Homocysteine and Coronary Restenosis
Homocysteine and Coronary Restenosis
Source: Schnyder G, et al. Decreased rate of coronary restenosis after lowering of plasma homocysteine levels. N Engl J Med 2001; 345:1593-1600.
An association between elevated total plasma homocysteine levels and restenosis after percutaneous coronary angioplasty has been demonstrated. This study was designed to evaluate the effect of lowering plasma homocysteine levels on restenosis after coronary angioplasty.
A combination of folic acid (1 mg), vitamin B12 (400 mcg), and pyridoxine (10 mg)—referred to as folate treatment—or placebo was administered to 205 patients (mean [±SD] age, 61 ± 11 years) for six months after successful coronary angioplasty in a prospective, double-blind, randomized trial. The primary endpoint was restenosis within six months as assessed by quantitative coronary angiography. The secondary endpoint was a composite of major adverse cardiac events.
Base-line characteristics and initial angiographic results after coronary angioplasty were similar in the two study groups. Twenty-two percent of the patients were women; the mean age was 61 years, and the distribution of cardiovascular risk factors was typical of a population in central Europe. The primary endpoint with respect to efficacy was the presence or absence of restenosis of 50% or more at follow-up examination.
Folate treatment significantly lowered plasma homocysteine levels from 11.1 ± 4.3 micromol/L to 7.2 ± 2.4 micromol/L (P < 0.001). At follow-up, the minimal luminal diameter was significantly larger in the group assigned to folate treatment (1.72 ± 0.76 mm vs. 1.45 ± 0.88 mm, P = 0.02), and the degree of stenosis was less severe (39.9% ± 20.3% vs. 48.2% ± 28.3%, P = 0.01). The rate of restenosis was significantly lower in patients assigned to folate treatment (19.6% vs. 37.%, P = 0.01), as was the need for revascularization of the target lesion (10.8% vs. 22.3%, P = 0.047).
There was a correlation between late loss of luminal diameter and homocysteine levels at follow-up (r = 0.27, P < 0.001; a loss of 0.1 mm of luminal diameter per 1.7 micromol of plasma homocysteine per liter). This correlation was stronger for lesions treated with balloon angioplasty only (r = 0.48, P < 0.001; 0.1 mm loss of luminal diameter per 1.2 micromol of plasma homocysteine per liter). This correlation was not reproducible for stented lesions (r = 0.07, P = 0.44).
One patient assigned to folate treatment discontinued the study medication because of pruritus.
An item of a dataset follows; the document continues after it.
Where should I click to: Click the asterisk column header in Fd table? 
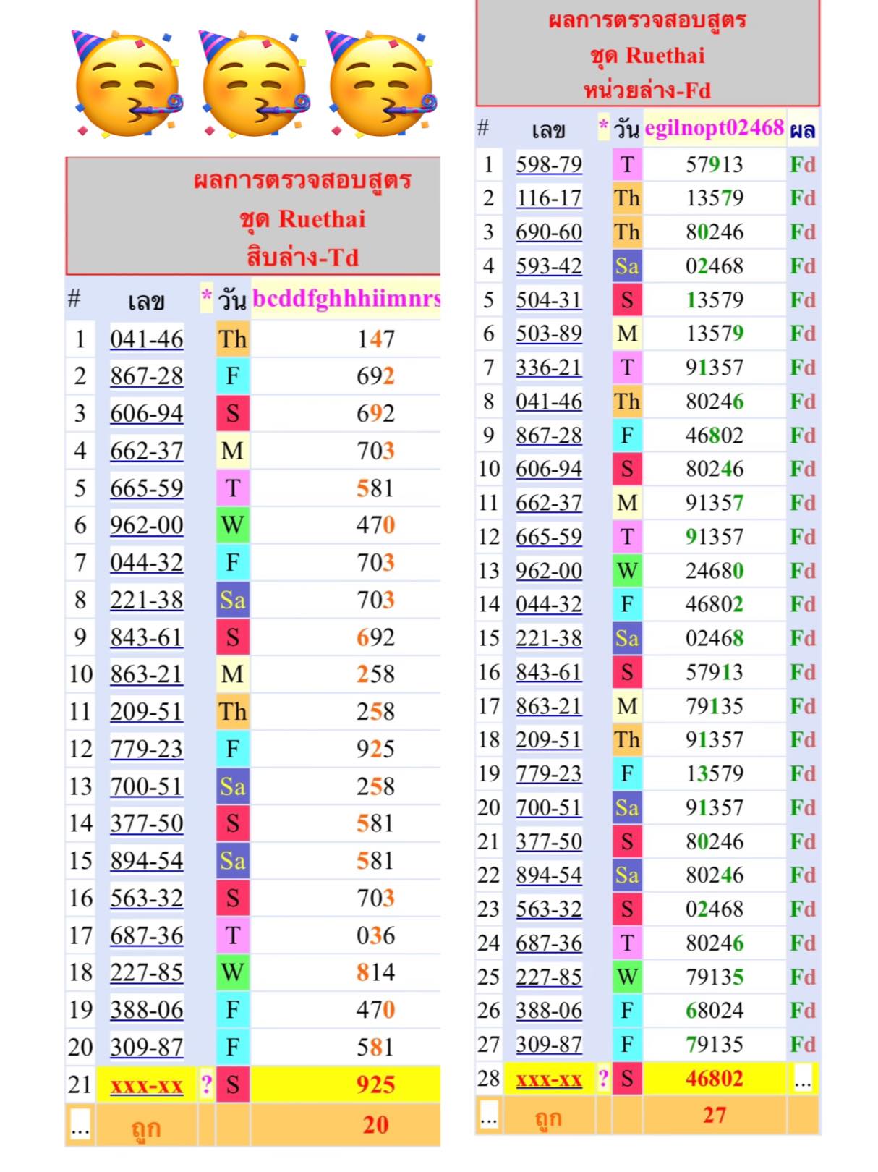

The 28 patients without angiographic follow-up data and the nine patients without clinical follow-up data did not differ significantly from the remaining population.
Treatment with a combination of folic acid, vitamin B12, and pyridoxine significantly reduces homocysteine levels and decreases the rate of restenosis and the need for revascularization of the target lesion after coronary angioplasty. This inexpensive treatment, which has minimal side effects, should be considered as adjunctive therapy for patients undergoing coronary angioplasty.
Comment
Restenosis after angioplasty is far too common. Because total plasma homocysteine correlates with coronary artery disease (CAD) severity, and low (less than 9 micromol/L) levels have been observed to restenose at half the rate of patients with higher levels, the investigators decided to try to actively decrease the rate of restenosis—prospectively, using folic acid (vitamin B9), B12, and B6 as medication.
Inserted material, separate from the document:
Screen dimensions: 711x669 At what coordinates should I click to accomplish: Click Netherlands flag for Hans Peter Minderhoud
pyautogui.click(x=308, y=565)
To make a long story short, it worked. Importantly, patients with an occluded graft and patients taking multivitamins (presumably to avoid excessive vitamin levels) were excluded, so these results must be taken with those caveats.
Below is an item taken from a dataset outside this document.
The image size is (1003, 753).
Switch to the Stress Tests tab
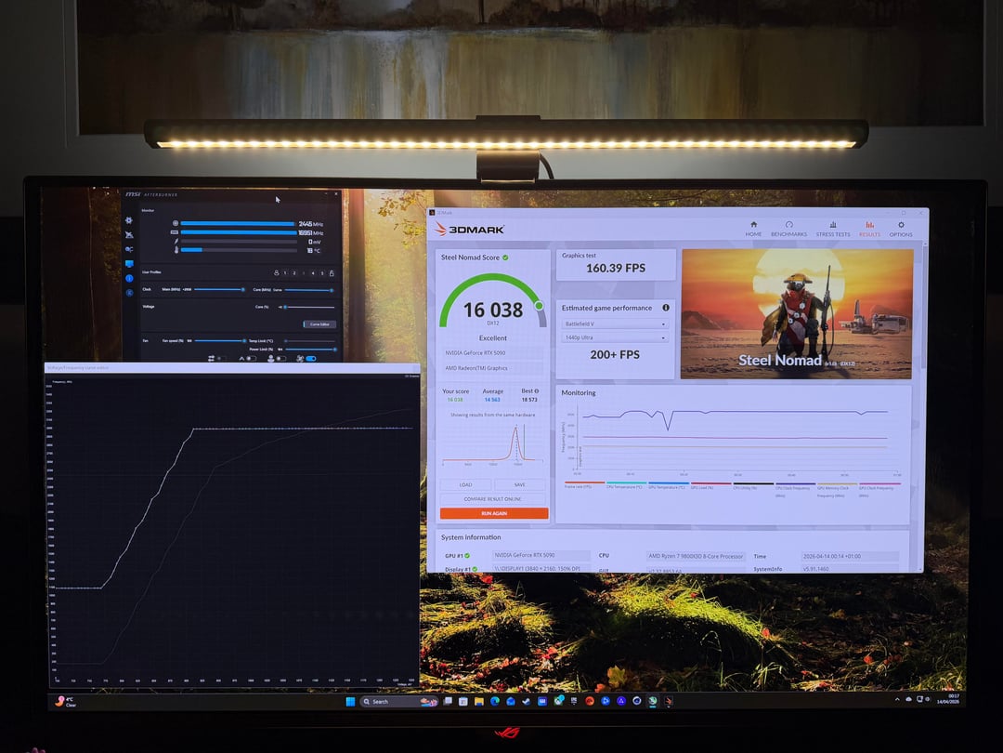[832, 229]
Why is homocysteine elevated in CAD? Genetic defects (one out of seven), renal failure, or B-vitamin deficiencies. What harm does homocysteine do? It increases thrombogenicity, thickens arterial intima, promotes collagen deposition, inhibits vasodilation that is endothelium-dependent, and encourages the vascular smooth-muscle cells to proliferate. All in all, it’s bad for vasculature.
What does this study add? Real clinical benefit—not just endothelial functional enhancement. Of course, it would be helpful to know that the benefit lasts, and gives rise to less angina, fewer myocardial infarctions, and fewer deaths. It would be even better to know that these B vitamins are protective in those who do not yet have clinically significant coronary disease but do have elevated homocysteine levels. But those studies have not yet been done.
Recommendation
Even in those patients with average homocysteine levels (the upper limit in most labs is 12-14 micromol/L) with CAD post-angioplasty, these B vitamins (folic acid [1 mg], vitamin B12 [400 mcg], and pyridoxine [10 mg]) should be prescribed, right along with aspirin, once daily.